NLP Foundations
Top-k Sampling
Truncating the vocabulary to a fixed-size shortlist of the k most probable tokens before sampling, and why a fixed k is systematically the wrong size for at least some fraction of every distribution.
beginner · 6 min read
Temperature reshapes a distribution's spread but never removes any tokens from consideration, so a long tail of low-probability nonsense is always technically samplable (see temperature-sampling). Top-k sampling is the earliest widely adopted fix: before sampling, discard every token except the k with the highest probability, renormalise what remains, and sample only from that shortlist. It was popularised for open-ended neural story generation by Fan, Lewis, and Dauphin, 2018, who used it to keep generation coherent while still allowing variation.
The mechanism
Sort the vocabulary by probability, keep the top k, zero out everything else, and renormalise the remaining probabilities so they sum to one:
candidates = top_k(p, k)
p_i' = p_i / sum(candidates) if i in candidates, else 0
Sample from p'. k is a fixed integer chosen ahead of time (values in roughly the 20-100 range are common defaults), independent of what the actual distribution looks like at any given step. That independence is both the appeal, top-k is trivial to implement and cheap to compute, and its central flaw.
The fixed-size problem
A language model's distribution is not the same shape at every step. Sometimes the model is extremely confident: after "The capital of France is", the correct continuation "Paris" might carry 95% of the probability mass, with the remaining 5% smeared across everything else. Sometimes the model is genuinely uncertain: after "My favourite colour is", dozens of colours are all roughly equally plausible.

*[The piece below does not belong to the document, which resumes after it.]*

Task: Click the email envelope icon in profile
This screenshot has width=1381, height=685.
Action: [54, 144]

A fixed k handles neither case well. When the model is confident, k=50 drags 49 essentially irrelevant, low-probability tokens into the candidate pool, giving them a real (if small) chance of being sampled even though the distribution says they are almost certainly wrong. When the model is uncertain and the genuinely reasonable continuations number more than k, top-k arbitrarily chops off some of them, narrowing diversity exactly when the model's own distribution says diversity is warranted. In both cases the fixed shortlist is the wrong size, not because k was chosen badly but because no single k is right for every distribution shape a model produces across a generation.

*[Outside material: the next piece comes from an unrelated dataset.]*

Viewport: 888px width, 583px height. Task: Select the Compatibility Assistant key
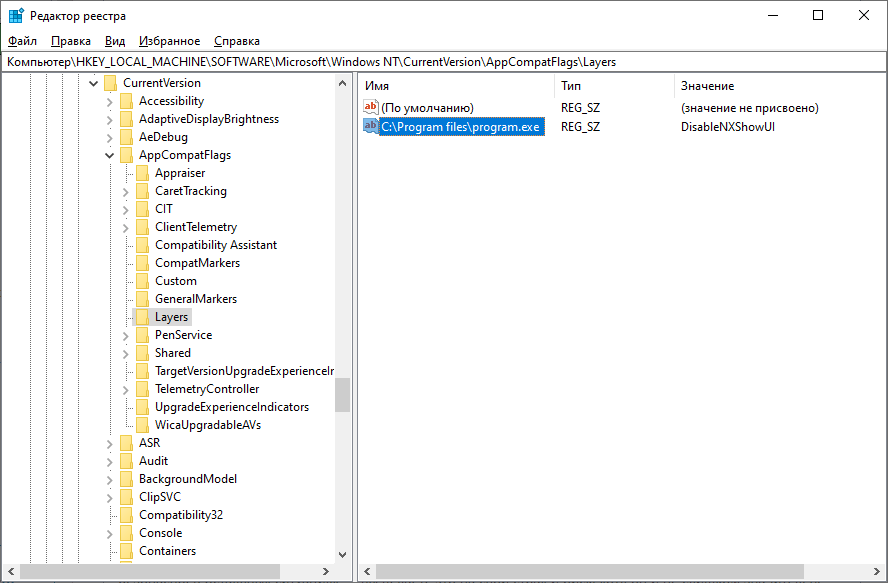tap(216, 245)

This observation, that truncation should adapt to the model's confidence rather than use a fixed count, is exactly the motivation behind nucleus-sampling-top-p, which keeps a variable-size set defined by cumulative probability instead of a fixed rank cutoff.
Where it still holds up
Despite the fixed-size critique, top-k remains a common default, often layered together with top-p and temperature in the same request (a model API accepting top_k, top_p, and temperature simultaneously is typical, applied in some fixed order, commonly top-k first as a coarse filter, then top-p, then temperature reshaping what remains). Its simplicity, one integer comparison per candidate, no cumulative sum required, makes it cheap even at very large vocabularies, and as a coarse first-pass filter combined with a second, distribution-aware truncation it still does useful work.
When it falls down
- Wrong size by construction. A fixed
kis too large when the model is confident and too small when it is uncertain; it cannot adapt to the shape of the distribution at each individual step. - Sensitive to vocabulary size and domain. A
ktuned for a general chat model can behave very differently on a narrow-domain fine-tune where the "reasonable" candidate set is naturally smaller or larger. - Small k with a wrong top token is unrecoverable. If the single highest-probability token is wrong (the model is confidently mistaken) and
kis small, top-k cannot help; the flawed token is still in the shortlist regardless ofk. - Order with temperature is a common misconception. Because temperature is a positive monotonic rescale of the logits, it preserves token ranking, so applying it before or after top-k truncation selects the same k tokens and, after renormalisation, yields the same sampling distribution; readers who assume otherwise are conflating top-k with top-p, where order genuinely does matter (see nucleus-sampling-top-p). What does interact non-trivially with top-k's ordering is a logit bias or repetition penalty applied elsewhere in the pipeline, since those can change relative ranking and therefore which tokens land in the shortlist depending on when they run.
Further reading
- Fan, Lewis, Dauphin, 2018, Hierarchical Neural Story Generation, arXiv:1805.04833 - introduces top-k sampling for long-form open-ended generation.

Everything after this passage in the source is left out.